Part 6

In examining figures 21, 22, and 23, the reader will do well to remember that the _near_ fore and hind feet of a horse are the _left_ fore and hind feet; the _off_ fore and hind feet being the _right_ fore and hind feet. The terms _near_ and _off_ are technical expressions, and apply to the left and right sides of the animal. Another point to be attended to in examining the figures in question, is the relation which exists between the fore and hind feet of the near and off sides of the body. In slow walking the near hind foot is planted behind the imprint made by the near fore foot. In rapid walking, on the contrary, the near hind foot is planted from six to twelve or more inches in advance of the imprint made by the near fore foot (fig. 21 represents the distance as eleven inches). In the trot the near hind foot is planted from twelve to eighteen or more inches in advance of the imprint made by the near fore foot (fig. 22 represents the distance as nineteen inches). In the gallop the near hind foot is planted 100 or more inches in advance of the imprint made by the near fore foot (fig. 23 represents the distance as 110-1/2 inches). The distance by which the near hind foot passes the near fore foot in rapid walking, trotting, and galloping, increases in a progressive ratio, and is due in a principal measure to the velocity or momentum acquired by the mass of the horse in rapid motion; the body of the animal carrying forward and planting the limbs at greater relative distances in the trot than in the rapid walk, and in the gallop than in the trot.
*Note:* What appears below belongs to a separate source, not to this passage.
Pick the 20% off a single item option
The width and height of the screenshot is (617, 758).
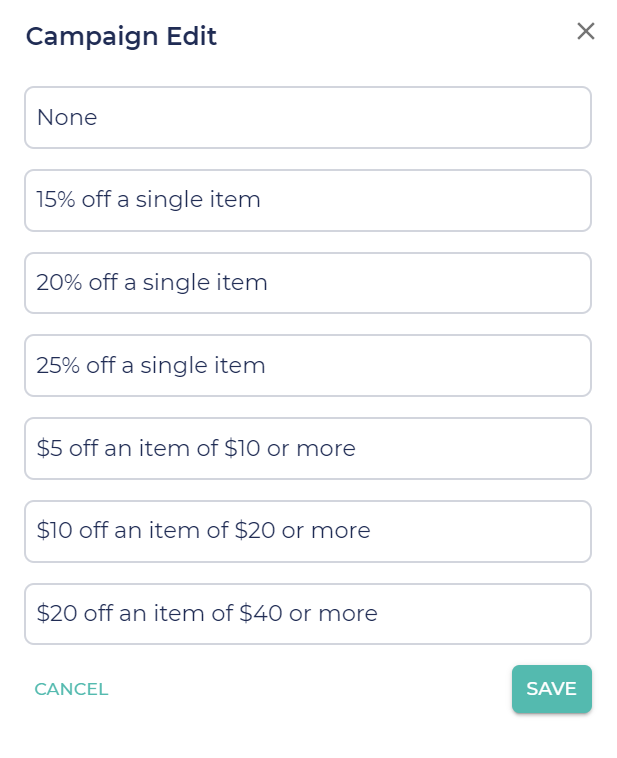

I have chosen to speak of the near hind and near fore feet, but similar remarks may of course be made of the off hind and off fore feet.

“At fig. 23, which represents the gallop, the distance between two successive impressions produced, say by the near fore foot, is eighteen feet one inch and a half. Midway between these two impressions is the mark of the near hind foot, which therefore subdivides the space into nine feet and six-eighths of an inch, but each of these is again subdivided into two halves by the impressions produced by the off fore and off hind feet. It is thus seen that the horse’s body instead of being propelled through the air by bounds or leaps even when going at the highest attainable speed, acts on a system of levers, the mean distance between the points of resistance of which is four feet six inches. The exact length of stride, of course, only applies to that of the particular horse observed, and the rate of speed at which he is going. In the case of any one animal, the greater the speed the longer is the individual stride. In progression, the body moves before a limb is raised from the ground, as is most readily seen when the horse is beginning its slowest action, as in traction.”[27]

[27] Gamgee in Journal of Anatomy and Physiology, vol. iii. pp. 375, 376.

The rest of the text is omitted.